April 1, 2023

Les incendies d’East Gippsland à Victoria, en Australie, en janvier 2020

JASON EDWARDS/PISCINE/EPA-EFE/Shutterstock

La fumée des feux de brousse qui ont fait rage dans le sud-est de l’Australie en 2019 et 2020 était connue pour endommager la couche d’ozone de la Terre, mais on ne sait pas exactement comment. L’analyse de la chimie au travail a révélé que la fumée pouvait avoir permis à l’acide chlorhydrique de se dissoudre à des températures plus élevées, créant des molécules de chlore plus réactives appauvrissant la couche d’ozone.

De novembre 2019 à janvier 2020, les incendies de l’été noir ont envoyé près d’un million de tonnes de fumée dans l’air, qui a été transportée haut dans la stratosphère sur des nuages ​​​​d’orage géants créés par les incendies eux-mêmes.

“Les observations par satellite ont montré une chimie qui n’avait jamais été vue auparavant”, dit-il Pierre de Kane au Massachusetts Institute of Technology. La diminution de l’acide chlorhydrique et l’augmentation du nitrate de chlore étaient particulièrement préoccupantes, des changements qui pourraient épuiser une fine couche de molécules d’ozone qui bloque les rayons UV nocifs.

Stone et ses collègues soupçonnent que les changements ont été causés par la façon dont la fumée des incendies de forêt affecte la solubilité de l’acide chlorhydrique, qui se trouve dans la stratosphère en grande partie à cause des émissions de l’acide maintenant interdit. une classe de produits chimiques persistants appelés chlorofluorocarbures.

Normalement, l’acide chlorhydrique ne peut se dissoudre qu’aux très basses températures trouvées au-dessus des pôles de la Terre. Une fois dissous, il peut plus facilement réagir avec l’eau pour former des molécules de chlore qui détruisent agressivement l’ozone. Cependant, sur la base d’études en laboratoire, les scientifiques ont découvert que les particules organiques, telles que celles contenues dans la fumée des feux de forêt, peuvent permettre à l’acide chlorhydrique de se dissoudre à des températures plus élevées.

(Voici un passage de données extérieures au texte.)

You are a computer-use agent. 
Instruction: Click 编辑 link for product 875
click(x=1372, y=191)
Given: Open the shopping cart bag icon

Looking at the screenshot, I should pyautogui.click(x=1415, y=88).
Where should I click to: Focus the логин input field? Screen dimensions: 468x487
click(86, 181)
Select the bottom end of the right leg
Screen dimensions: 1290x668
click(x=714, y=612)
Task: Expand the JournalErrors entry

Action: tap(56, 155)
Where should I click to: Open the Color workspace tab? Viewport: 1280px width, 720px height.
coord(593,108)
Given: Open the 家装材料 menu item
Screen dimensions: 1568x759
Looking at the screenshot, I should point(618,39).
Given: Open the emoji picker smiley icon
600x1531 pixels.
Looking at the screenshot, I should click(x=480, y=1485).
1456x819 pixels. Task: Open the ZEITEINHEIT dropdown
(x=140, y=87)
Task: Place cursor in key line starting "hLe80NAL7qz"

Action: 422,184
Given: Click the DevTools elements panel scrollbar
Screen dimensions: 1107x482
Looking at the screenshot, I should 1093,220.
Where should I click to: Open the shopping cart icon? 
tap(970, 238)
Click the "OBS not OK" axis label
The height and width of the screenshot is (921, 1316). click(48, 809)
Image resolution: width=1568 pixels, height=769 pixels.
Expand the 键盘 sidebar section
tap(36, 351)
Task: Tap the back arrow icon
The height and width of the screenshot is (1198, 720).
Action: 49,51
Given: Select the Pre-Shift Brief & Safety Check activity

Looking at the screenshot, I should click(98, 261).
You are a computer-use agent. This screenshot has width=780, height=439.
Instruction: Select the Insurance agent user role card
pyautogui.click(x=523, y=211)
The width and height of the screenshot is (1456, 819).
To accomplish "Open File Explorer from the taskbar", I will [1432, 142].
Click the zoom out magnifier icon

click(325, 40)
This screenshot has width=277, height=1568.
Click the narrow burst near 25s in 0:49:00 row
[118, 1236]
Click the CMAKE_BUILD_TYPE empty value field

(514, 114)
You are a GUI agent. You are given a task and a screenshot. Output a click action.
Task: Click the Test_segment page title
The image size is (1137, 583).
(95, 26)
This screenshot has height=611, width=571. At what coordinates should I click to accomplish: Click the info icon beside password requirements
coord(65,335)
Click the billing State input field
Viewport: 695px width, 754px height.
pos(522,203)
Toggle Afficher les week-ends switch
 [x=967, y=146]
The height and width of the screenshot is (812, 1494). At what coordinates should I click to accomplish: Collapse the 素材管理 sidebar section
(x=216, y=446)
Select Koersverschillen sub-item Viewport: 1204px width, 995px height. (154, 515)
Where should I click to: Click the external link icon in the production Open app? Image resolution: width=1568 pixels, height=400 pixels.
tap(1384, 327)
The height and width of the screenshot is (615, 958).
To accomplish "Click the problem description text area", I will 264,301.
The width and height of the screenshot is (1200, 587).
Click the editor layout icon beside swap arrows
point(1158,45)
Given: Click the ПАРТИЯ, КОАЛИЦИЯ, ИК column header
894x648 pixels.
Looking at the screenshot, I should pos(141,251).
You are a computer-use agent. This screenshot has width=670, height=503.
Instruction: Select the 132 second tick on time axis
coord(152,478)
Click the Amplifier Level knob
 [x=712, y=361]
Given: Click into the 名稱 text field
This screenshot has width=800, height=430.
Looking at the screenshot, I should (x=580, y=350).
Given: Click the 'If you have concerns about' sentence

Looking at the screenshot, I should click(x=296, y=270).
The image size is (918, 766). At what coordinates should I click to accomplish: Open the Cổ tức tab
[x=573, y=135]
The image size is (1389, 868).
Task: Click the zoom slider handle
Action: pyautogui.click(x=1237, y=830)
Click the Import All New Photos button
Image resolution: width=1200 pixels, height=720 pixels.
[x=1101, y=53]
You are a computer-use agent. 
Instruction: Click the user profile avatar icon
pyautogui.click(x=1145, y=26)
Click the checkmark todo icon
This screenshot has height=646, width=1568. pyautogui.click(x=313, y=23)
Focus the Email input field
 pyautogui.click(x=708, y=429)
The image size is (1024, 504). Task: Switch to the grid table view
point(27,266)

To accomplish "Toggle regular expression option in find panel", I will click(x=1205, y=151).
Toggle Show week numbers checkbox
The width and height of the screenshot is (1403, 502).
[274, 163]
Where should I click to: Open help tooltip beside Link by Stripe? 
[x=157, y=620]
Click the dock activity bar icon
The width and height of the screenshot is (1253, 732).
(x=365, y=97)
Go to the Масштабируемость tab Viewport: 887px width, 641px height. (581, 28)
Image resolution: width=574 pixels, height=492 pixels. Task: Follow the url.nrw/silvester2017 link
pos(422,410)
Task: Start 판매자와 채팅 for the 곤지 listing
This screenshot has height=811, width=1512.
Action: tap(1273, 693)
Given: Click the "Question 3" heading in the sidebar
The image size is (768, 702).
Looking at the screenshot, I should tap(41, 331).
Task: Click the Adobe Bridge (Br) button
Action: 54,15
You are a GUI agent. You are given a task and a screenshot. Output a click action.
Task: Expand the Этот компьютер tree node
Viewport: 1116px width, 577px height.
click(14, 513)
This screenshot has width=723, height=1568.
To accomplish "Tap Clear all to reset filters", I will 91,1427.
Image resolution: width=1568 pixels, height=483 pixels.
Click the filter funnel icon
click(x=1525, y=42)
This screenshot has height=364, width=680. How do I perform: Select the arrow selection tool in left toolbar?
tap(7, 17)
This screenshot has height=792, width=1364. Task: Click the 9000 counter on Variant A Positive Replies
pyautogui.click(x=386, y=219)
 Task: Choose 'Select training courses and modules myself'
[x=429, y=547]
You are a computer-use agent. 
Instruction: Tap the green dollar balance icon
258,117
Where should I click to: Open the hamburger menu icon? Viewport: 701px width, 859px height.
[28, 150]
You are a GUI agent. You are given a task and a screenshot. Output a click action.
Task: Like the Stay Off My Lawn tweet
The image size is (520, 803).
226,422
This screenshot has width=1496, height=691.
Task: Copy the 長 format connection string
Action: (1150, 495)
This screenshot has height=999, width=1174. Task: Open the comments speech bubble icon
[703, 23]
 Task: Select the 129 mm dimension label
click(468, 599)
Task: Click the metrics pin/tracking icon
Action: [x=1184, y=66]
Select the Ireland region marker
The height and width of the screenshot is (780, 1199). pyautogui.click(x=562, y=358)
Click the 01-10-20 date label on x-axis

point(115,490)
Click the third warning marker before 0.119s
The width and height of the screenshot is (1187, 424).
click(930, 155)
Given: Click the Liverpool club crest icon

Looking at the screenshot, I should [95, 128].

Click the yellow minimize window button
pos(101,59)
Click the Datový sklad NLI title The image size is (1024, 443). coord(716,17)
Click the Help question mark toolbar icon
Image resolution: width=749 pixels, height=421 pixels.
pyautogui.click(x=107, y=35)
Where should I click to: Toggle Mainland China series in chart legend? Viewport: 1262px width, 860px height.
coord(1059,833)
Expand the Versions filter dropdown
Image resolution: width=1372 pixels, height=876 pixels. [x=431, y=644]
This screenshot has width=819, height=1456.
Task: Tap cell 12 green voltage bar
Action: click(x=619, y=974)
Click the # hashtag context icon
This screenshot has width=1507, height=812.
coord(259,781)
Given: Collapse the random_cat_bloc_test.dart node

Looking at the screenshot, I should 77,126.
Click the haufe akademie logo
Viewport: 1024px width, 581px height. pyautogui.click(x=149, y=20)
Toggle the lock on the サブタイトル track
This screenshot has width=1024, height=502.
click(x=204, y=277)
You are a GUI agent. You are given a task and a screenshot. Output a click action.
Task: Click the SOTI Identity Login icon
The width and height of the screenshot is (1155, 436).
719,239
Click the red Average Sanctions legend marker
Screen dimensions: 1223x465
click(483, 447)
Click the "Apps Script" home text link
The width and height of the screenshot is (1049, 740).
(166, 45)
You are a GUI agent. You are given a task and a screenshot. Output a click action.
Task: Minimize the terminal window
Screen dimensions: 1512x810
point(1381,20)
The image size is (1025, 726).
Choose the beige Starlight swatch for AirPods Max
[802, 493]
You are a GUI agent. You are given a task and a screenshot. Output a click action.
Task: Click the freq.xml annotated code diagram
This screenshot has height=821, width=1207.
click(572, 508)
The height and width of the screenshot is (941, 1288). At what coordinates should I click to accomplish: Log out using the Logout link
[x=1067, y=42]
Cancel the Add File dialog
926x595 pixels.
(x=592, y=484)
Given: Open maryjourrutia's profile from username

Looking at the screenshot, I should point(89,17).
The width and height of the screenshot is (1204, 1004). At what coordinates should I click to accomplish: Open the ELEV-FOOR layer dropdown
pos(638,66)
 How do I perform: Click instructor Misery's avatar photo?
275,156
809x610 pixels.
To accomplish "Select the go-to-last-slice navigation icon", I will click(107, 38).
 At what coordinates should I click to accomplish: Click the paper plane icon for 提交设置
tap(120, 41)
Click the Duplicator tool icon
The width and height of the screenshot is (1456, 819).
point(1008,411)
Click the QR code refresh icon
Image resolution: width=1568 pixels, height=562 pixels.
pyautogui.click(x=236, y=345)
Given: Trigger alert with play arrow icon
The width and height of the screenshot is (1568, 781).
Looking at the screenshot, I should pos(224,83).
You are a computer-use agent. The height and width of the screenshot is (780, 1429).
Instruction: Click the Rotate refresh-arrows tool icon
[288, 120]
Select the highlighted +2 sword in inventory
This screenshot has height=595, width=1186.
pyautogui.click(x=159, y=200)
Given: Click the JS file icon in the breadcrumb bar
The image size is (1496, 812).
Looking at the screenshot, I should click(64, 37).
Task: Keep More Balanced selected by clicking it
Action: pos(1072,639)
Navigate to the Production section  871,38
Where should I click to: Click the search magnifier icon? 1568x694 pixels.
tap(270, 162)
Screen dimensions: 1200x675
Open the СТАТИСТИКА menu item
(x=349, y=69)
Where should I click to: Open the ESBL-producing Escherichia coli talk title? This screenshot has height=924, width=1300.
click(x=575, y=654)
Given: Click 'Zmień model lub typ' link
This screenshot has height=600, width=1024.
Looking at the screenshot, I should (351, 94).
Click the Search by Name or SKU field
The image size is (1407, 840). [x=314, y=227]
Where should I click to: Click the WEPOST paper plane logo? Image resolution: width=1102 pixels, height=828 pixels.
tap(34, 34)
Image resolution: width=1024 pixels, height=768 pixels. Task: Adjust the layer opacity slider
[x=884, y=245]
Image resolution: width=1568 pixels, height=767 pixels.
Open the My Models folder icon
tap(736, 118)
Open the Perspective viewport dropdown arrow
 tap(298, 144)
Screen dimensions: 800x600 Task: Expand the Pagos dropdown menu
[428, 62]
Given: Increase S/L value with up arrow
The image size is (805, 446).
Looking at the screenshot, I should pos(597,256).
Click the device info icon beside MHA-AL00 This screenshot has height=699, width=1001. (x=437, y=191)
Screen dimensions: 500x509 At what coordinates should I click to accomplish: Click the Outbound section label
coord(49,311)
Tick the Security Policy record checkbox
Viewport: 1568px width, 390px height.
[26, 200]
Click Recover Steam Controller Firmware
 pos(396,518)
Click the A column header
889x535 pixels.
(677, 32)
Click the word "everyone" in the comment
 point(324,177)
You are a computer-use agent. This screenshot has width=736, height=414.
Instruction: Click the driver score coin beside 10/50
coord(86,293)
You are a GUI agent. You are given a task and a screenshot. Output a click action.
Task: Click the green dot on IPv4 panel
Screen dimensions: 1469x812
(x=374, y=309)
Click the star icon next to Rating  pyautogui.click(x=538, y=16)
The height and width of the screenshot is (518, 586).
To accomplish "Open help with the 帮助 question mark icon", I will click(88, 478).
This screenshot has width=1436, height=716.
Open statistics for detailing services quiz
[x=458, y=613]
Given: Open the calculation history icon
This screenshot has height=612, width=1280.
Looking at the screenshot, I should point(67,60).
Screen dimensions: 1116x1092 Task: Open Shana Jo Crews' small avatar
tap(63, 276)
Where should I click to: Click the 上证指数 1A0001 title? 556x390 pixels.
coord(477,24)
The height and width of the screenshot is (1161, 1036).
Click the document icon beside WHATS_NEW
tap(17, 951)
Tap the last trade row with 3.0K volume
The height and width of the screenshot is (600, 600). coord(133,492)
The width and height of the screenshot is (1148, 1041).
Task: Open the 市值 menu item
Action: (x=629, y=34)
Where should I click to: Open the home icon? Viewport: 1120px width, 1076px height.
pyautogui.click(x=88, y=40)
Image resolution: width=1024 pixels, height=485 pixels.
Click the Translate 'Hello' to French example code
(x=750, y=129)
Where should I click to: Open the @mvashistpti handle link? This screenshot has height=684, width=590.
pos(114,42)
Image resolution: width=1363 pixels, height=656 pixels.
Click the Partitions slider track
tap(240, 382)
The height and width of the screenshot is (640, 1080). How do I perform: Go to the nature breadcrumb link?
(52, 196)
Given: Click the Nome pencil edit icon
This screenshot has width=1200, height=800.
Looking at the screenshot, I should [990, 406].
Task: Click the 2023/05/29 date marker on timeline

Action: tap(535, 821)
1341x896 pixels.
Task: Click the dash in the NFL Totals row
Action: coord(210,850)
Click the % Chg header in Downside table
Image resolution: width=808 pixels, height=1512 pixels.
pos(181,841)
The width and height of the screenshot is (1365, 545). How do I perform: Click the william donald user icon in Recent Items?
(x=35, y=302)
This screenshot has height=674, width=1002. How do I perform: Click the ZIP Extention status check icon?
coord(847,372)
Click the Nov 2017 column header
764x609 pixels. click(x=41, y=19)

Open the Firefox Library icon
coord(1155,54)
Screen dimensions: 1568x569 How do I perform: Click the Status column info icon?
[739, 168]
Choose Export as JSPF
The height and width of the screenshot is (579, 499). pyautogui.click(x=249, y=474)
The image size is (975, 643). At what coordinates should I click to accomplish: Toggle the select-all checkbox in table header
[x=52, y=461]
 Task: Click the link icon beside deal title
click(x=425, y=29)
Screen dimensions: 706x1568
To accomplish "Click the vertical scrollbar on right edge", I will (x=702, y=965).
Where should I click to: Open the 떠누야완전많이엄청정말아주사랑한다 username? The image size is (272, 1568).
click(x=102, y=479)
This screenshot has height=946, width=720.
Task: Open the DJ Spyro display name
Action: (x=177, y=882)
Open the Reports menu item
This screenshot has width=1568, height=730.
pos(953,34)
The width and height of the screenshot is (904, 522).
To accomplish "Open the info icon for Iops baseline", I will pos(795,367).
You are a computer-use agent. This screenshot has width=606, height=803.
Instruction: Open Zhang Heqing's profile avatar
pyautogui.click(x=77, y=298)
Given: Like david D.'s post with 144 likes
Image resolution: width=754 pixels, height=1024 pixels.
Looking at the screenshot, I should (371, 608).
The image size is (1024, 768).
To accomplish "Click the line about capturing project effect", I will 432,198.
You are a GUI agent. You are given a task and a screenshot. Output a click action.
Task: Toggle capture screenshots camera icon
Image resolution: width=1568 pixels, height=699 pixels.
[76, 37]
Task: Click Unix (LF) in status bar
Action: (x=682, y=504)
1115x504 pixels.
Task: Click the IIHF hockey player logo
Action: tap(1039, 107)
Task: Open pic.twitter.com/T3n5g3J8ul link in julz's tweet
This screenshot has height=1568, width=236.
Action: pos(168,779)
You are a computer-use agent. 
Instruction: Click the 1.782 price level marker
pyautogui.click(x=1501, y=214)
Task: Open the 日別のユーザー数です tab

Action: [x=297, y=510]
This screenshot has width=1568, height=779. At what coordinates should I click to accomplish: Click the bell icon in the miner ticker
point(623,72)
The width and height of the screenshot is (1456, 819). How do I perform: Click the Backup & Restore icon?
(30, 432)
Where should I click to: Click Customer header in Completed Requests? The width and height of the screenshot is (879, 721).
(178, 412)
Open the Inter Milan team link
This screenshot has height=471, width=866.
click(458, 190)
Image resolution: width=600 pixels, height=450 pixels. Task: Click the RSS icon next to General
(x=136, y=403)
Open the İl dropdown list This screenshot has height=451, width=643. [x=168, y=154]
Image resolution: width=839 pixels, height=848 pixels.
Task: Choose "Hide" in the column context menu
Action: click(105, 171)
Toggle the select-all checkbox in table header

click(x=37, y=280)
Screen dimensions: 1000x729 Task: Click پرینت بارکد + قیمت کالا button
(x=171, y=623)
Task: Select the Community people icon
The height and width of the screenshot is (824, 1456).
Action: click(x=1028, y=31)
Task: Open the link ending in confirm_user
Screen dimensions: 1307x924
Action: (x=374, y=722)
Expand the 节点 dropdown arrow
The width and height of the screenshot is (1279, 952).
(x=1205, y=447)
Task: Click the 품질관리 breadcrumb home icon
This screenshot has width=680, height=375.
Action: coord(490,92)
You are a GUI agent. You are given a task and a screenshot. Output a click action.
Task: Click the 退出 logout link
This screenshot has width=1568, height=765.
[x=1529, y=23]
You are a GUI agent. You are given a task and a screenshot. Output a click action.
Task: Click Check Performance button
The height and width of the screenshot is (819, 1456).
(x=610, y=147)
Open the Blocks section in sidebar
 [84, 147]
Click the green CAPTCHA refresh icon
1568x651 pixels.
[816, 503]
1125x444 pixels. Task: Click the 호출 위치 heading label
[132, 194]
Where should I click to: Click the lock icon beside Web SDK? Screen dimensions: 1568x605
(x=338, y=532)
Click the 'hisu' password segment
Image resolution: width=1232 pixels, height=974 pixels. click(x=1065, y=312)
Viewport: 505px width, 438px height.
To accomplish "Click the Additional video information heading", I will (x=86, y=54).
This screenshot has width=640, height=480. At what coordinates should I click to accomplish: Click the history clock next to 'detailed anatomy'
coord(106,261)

Pour tester cette idée, les chercheurs ont modélisé comment les changements de solubilité de l’acide chlorhydrique affectaient la chimie de la stratosphère. Ils ont constaté que le modèle correspondait « remarquablement bien » aux observations de la stratosphère pendant les feux de brousse australiens, dit Stone.

Leur modèle suggère que la fumée des incendies de forêt a entraîné un appauvrissement de 3 à 5 % de la couche d’ozone aux latitudes moyennes et a augmenté la taille du trou d’ozone qui se produit de façon saisonnière au-dessus de l’Antarctique.

Albert Ansman de l’Institut Leibniz pour la recherche troposphérique en Allemagne se dit convaincu que leur modèle explique l’appauvrissement de la couche d’ozone aux latitudes moyennes, mais pense que la fumée pourrait avoir un impact encore plus important au pôle Sud. La fumée des incendies dans l’hémisphère Nord pourrait avoir des effets similaires sur l’ozone au-dessus du pôle Nord.

Ansmann dit que son groupe a vu une quantité croissante de fumée atteindre la stratosphère au cours de la dernière décennie, un problème qui peut persister car un climat plus chaud conduit à feux de forêt plus importants et plus intenses.